Eakins spoke a lot this season about how while being in a Canadian market can be a pressure environment, it can also have great rewards if things go the right way.
“You’re going to get it every night in a Canadian market. We have extremely supportive fans.”
The head coach was asked if he felt that the way Smyth exited would make the young Oilers players consider their future and their legacy. He said that they discussed exactly that this morning as a team.

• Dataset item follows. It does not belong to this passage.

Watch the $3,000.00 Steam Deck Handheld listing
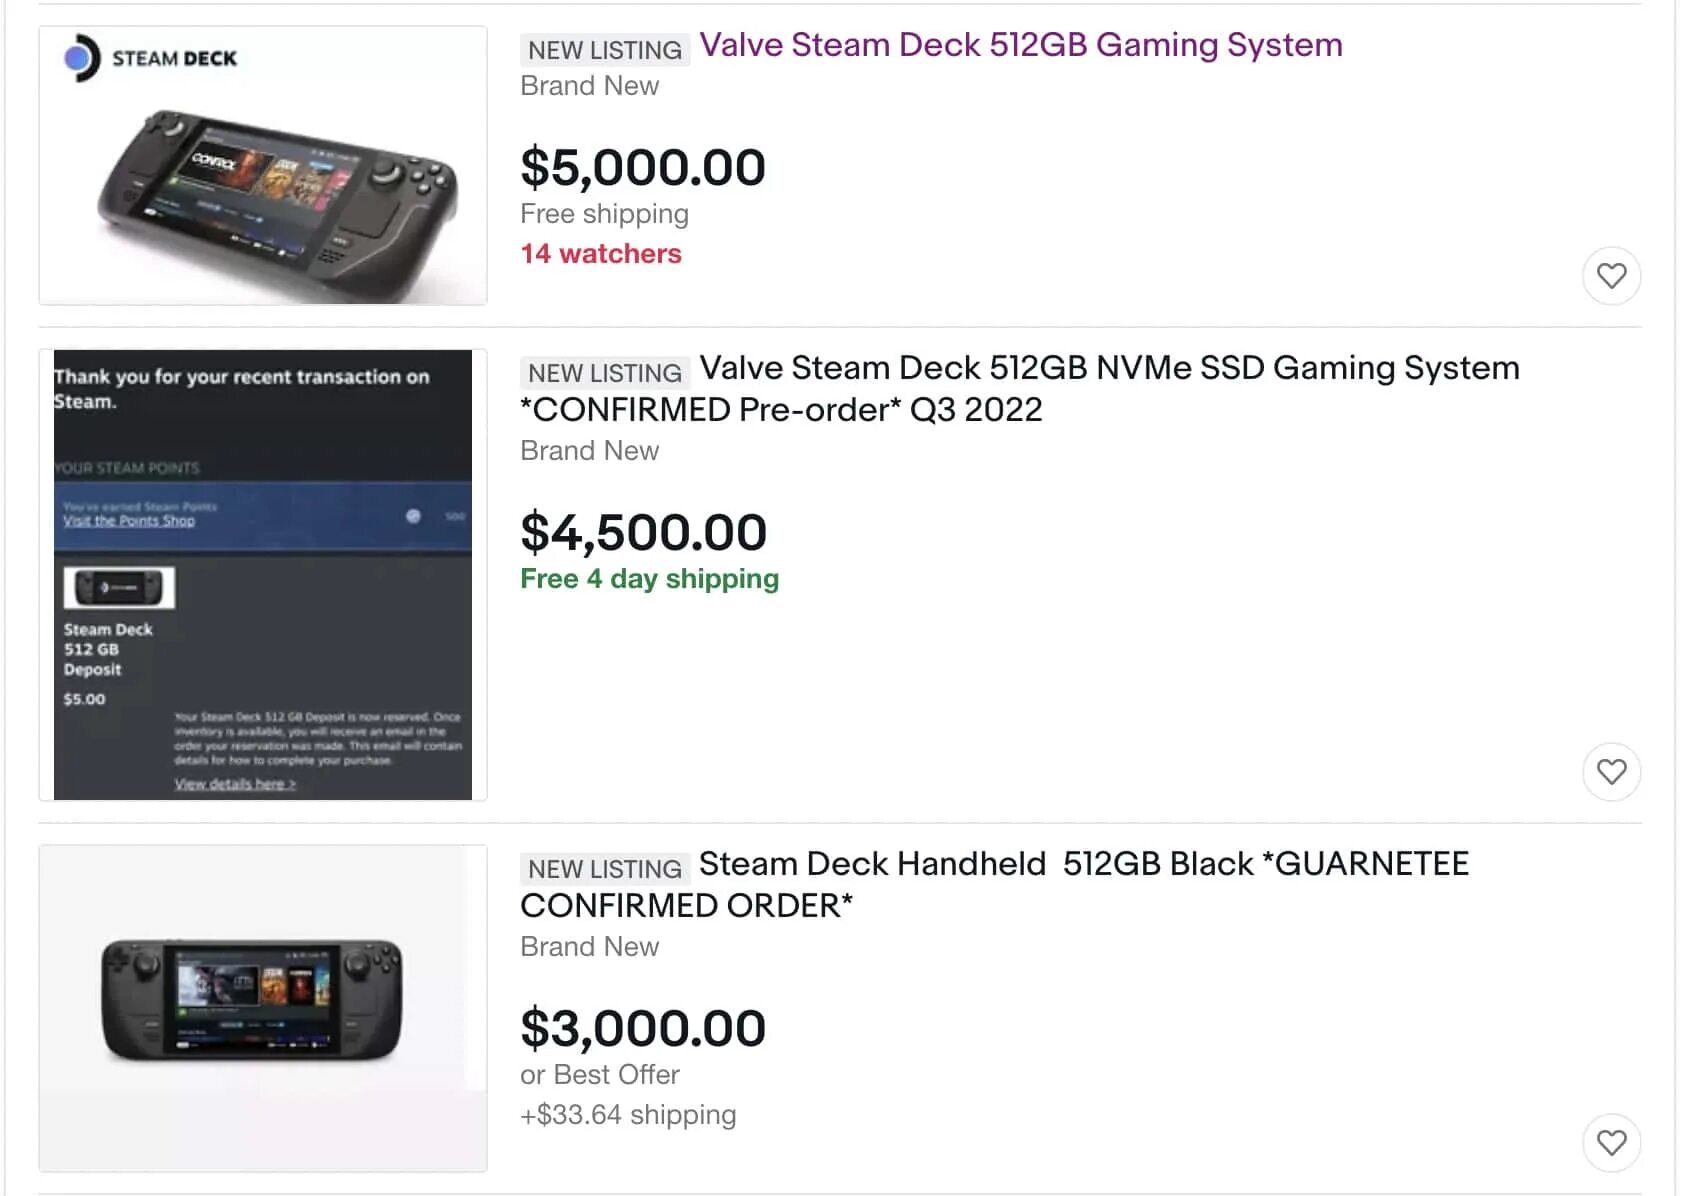Image resolution: width=1684 pixels, height=1196 pixels. coord(1611,1142)
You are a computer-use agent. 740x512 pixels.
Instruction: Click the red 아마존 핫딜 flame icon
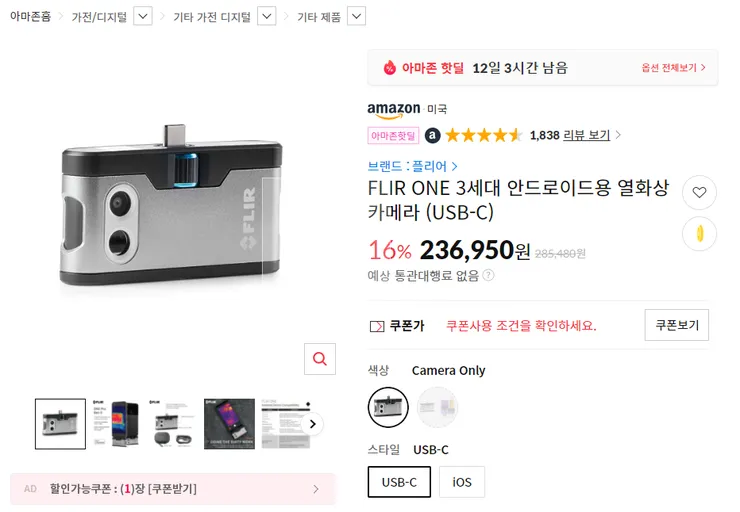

“We all know what Ryan Smyth’s legacy was here, we saw it on display last night. What’s my legacy going to be? What’s Taylor Hall, Ebs, Ben Scrivens? It’s something to quietly reflect on over the next few weeks and then it’s time to get a plan in place, how we’re going to get better and leave the right legacy.”
The Oilers have confirmed four players who will be going to the upcoming World Hockey Championships in Belarus this May.
David Perron will be playing for Canada, Anton Belov for Russia, Martin Marincin for Slovakia and Jeff Petry for the USA.
#Oilers players confirmed for the upcoming World Championship are Perron (Canada), Belov (Russia), Marincin (Slovakia) and Petry (USA).— Edmonton Oilers (@EdmontonOilers) April 13, 2014
Ryan Smyth on Sunday reflected on his career and in particular his final game on Sunday. He was asked when he finally took off his equipment.
"1:38 a.m.," said Smyth, adding that a number of loyal fans waited outside Rexall Place for him to depart.
“There were still fans outside. That was pretty cool and overwhelming to see. I went out and signed for them. They waited that long, they deserve that. Then I just went home and soaked every moment of it in, again. It was quite amazing and a thrill, what those fans really did mean to me and family. I loved every moment of it."
Smyth equated the evening to his Gold Medal victory in 2002.
"That was the same in the Olympics, we sat in the room for hours and hours and just rehashed the tournament. It was the same last night," Smyth continued, adding, "What really was overwhelming, not only the fans but even in the locker room after, the guys stuck around. Their wives, girlfriends and families came in and just relished every moment."
The 38-year-old was asked about what made him decide to come to the decision to retire, and in particular why before the season was out.
"I thought of it as owing it to the fans and what they’ve done for me and how they’ve treated me over the years," he remarked. "Do I do it now, or do I do it later? I thought, I had good discussions with Mac about it and we came up with this scenario. It was fitting for an Edmonton Oiler and fitting for the fans."